> Short exercise:
Copy the records starting at the line that contains "Click the Add" and ending at the line that contains "click(906, 87)", keeping the requests. Shift every coordinate in the answers by adding -56 to it.

[Raw records]
begin

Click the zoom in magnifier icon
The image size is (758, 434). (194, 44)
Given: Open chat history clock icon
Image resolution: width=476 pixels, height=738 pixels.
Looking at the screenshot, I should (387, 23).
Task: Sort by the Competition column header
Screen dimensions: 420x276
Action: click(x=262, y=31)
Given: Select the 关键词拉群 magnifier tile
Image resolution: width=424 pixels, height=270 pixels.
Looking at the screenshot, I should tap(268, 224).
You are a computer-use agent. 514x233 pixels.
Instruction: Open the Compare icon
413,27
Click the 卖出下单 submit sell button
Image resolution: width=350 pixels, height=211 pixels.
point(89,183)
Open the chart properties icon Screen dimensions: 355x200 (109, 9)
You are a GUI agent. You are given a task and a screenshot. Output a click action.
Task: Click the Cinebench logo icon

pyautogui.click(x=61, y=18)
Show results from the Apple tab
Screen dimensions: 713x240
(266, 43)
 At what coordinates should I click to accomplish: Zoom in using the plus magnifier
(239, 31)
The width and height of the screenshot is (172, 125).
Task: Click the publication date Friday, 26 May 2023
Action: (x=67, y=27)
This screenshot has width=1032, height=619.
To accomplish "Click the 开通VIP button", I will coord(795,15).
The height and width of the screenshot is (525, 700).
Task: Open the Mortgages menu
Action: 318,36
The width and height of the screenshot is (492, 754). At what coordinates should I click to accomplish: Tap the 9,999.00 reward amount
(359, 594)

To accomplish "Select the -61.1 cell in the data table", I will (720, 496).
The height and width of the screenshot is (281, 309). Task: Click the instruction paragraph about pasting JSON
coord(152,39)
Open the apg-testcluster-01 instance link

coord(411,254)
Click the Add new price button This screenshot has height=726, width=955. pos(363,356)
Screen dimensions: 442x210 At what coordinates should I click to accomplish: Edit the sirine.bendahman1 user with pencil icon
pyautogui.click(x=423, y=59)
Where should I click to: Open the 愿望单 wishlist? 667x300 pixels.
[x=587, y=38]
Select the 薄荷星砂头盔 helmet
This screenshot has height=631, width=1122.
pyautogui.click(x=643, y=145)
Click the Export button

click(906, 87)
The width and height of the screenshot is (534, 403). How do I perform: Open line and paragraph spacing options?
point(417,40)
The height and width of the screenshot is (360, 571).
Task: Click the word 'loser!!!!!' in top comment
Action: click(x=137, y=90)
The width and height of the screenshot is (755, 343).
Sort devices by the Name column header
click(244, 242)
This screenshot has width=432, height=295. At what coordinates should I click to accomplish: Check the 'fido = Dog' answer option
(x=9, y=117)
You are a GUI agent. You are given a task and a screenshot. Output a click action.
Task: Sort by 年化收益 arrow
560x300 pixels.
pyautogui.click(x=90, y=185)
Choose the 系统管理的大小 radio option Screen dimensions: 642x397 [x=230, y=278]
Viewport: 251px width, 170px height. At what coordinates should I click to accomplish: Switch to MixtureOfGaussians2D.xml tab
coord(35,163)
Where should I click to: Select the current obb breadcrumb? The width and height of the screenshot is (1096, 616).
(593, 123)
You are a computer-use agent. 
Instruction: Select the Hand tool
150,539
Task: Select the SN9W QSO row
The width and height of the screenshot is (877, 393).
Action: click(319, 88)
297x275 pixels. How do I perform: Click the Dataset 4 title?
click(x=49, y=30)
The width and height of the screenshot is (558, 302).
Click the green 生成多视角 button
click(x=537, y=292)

end

> Answer to the task:
Click the Add new price button This screenshot has height=726, width=955. pos(307,300)
Screen dimensions: 442x210 At what coordinates should I click to accomplish: Edit the sirine.bendahman1 user with pencil icon
pyautogui.click(x=367, y=3)
Where should I click to: Open the 愿望单 wishlist? 667x300 pixels.
[x=531, y=-18]
Select the 薄荷星砂头盔 helmet
This screenshot has height=631, width=1122.
pyautogui.click(x=587, y=89)
Click the Export button

click(850, 31)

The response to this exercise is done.